BEGIN Text provided

# What would you like to compose?



## Lisztfreak (Jan 4, 2007)

This might be interesting since wildest fantasies are allowed!

Although I cannot compose and probably never will be able to, I still feel an urge to compose certain pieces of music. I write down the orchestral forces and movement tempo markings, and then admire these sketches! Even some melodies and harmonies, too. So I've got a nice list of pieces I'd either like to compose myself (in my dreams), or hire a composer to do it for me, like in the good old Mozart's and Haydn's days.

I'm sure some of you here do similar things. Share your ideas!

For example, these are some of my ideas for 'future compositions':

*Symphony No.1* (for Mozart's orchestra)
*A Metal Symphony *in C minor (a Mozart's orchestra but with 4 horns, 4 trumpets, 2 Wagner tubas, 1 tuba, gong, cymbals, glockenspiel, piano and cymbalom)
*Symphony No.3* (for large orchestra - partly atonal and with electronic instruments)
*Concerto for Electric Guitar and Orchestra
Concerto for Organ, Brass and Strings
Concerto for Irish Bagpipes and Orchestra
Triple Concerto for Piano, Contrabass, Timpani and Orchestra*
*Concerto for Sunglasses and Strings *(dedicated to Mirror Image )
*Concertino for Whistler and Chamber Orchestra *(my best friend has unnatural whistling abilities, and I always joke about writing a concerto for him as soon as I learn to compose...)
*Partita for Strings, Timpani and 8 Solo Instruments*
*Solemn Variations on a Theme by Franz Liszt*, for orchestra and mixed choir
*Hockey*, a symphonic poem
*Mouvement macabre*, for piano and orchestra (on a motif by Liszt)
*Casual Variations on an Elgar's Fugal Subject*, for piano
*''For the End of Summer''*, a song cycle for soprano and baritone, choir and large orchestra (my own words)
*''A Difficult Love''*, a song cycle for tenor, strings and harp (words by A.E. Housman)
'*'Jama'' *(''Pit''), for bass, piano trio and side drum (after a long poem by I.G. Kovacic)
*''Rat''* (''War''), for tenor, horn and synthesizer (after a poem by a friend of mine)
*Terzetto for Violin, Clarinet and Musical Saw *(dedicated to Edward Elgar - the forum member of course )
*Prelude and Wedding March*, for organ
*Requiem in intima*, for SATB soloists, string quartet, harmonium and a bell in A
*Sonata for Cello and Piano
String Quartet
Piano Quintet*
+ many voice-and-piano songs on words by famous poets (Lorca, Pessoa, Wilde, some Croatian, Serbian, Slovenian and Bosnian poets)


----------



## Weston (Jul 11, 2008)

Lisztfreak said:


> This might be interesting since wildest fantasies are allowed!


What a fun idea! I'd love to hear your fantasy pieces, especially the electric guitar concerto.

I'll give it a shot, though I have only the vaguest idea what I'm talking about.

Concerto for two wordless sopranos and orchestra (two so they can spell each other on the long notes fading in and out.)

Concerto for mono synthesizer and orchestra.

Suite for Microtonal Ensemble
1. Common Practice Theme
2. Theme splitting into 24 tones
3. Voice Leading in 24 tones
4. New Harmonies.
5. 24 tone theme and variations
6. Coming Home (Common Practice Theme revised).

I would also love to create an entire new genre of common practice music that incorporates a lot rhythmic ambiguities and complexities, more so than harmonic ambiguities.

END Text provided
BEGIN Raw data

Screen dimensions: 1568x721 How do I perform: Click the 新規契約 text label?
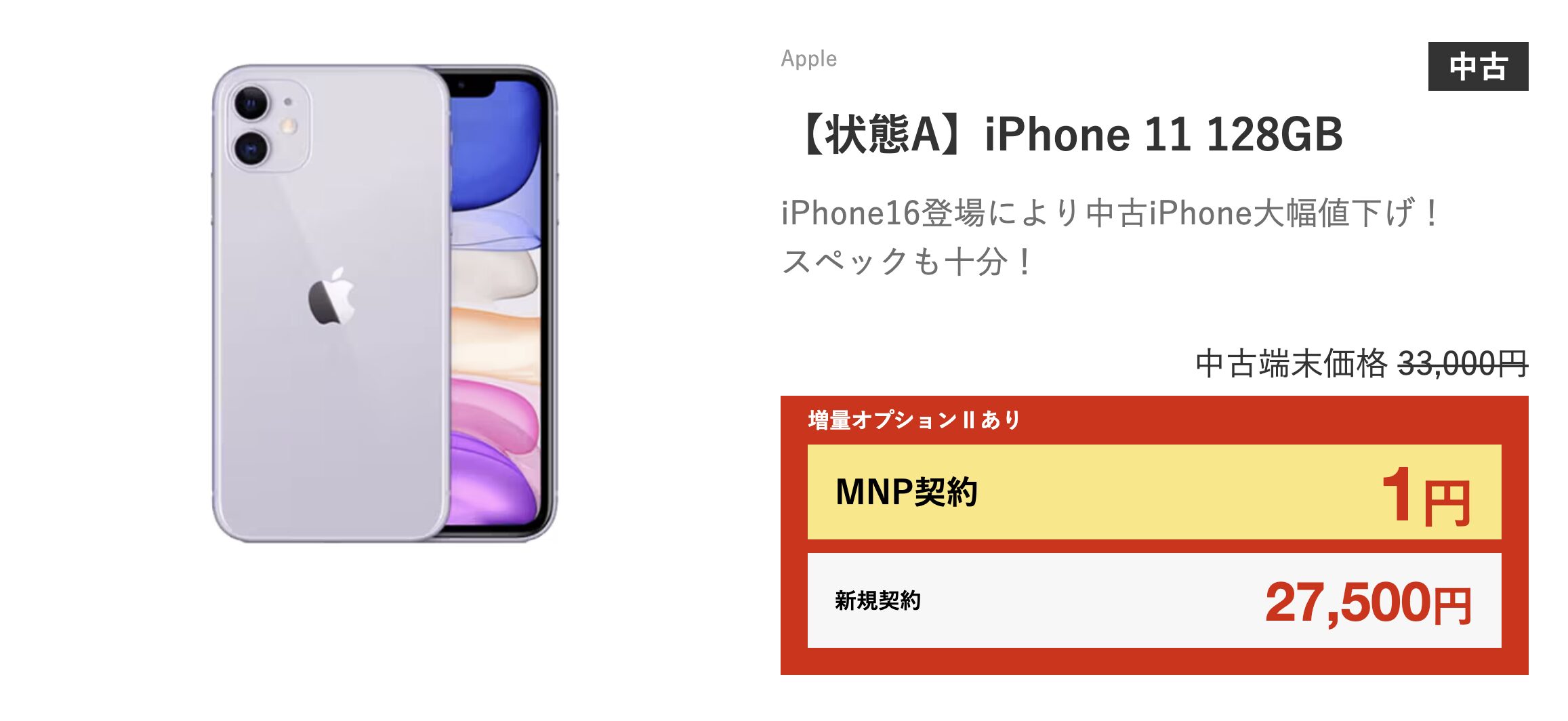878,600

END Raw data

▶ [What to do]
Answer these questions about the forum thread:
1. Who wrote the words for the song cycle "A Difficult Love"?
2. For what instrument is the "Prelude and Wedding March" planned?
3. Into how many tones does the theme split in Weston's Suite for Microtonal Ensemble?

▶ [Response for this exercise]
1. A.E. Housman
2. Organ
3. 24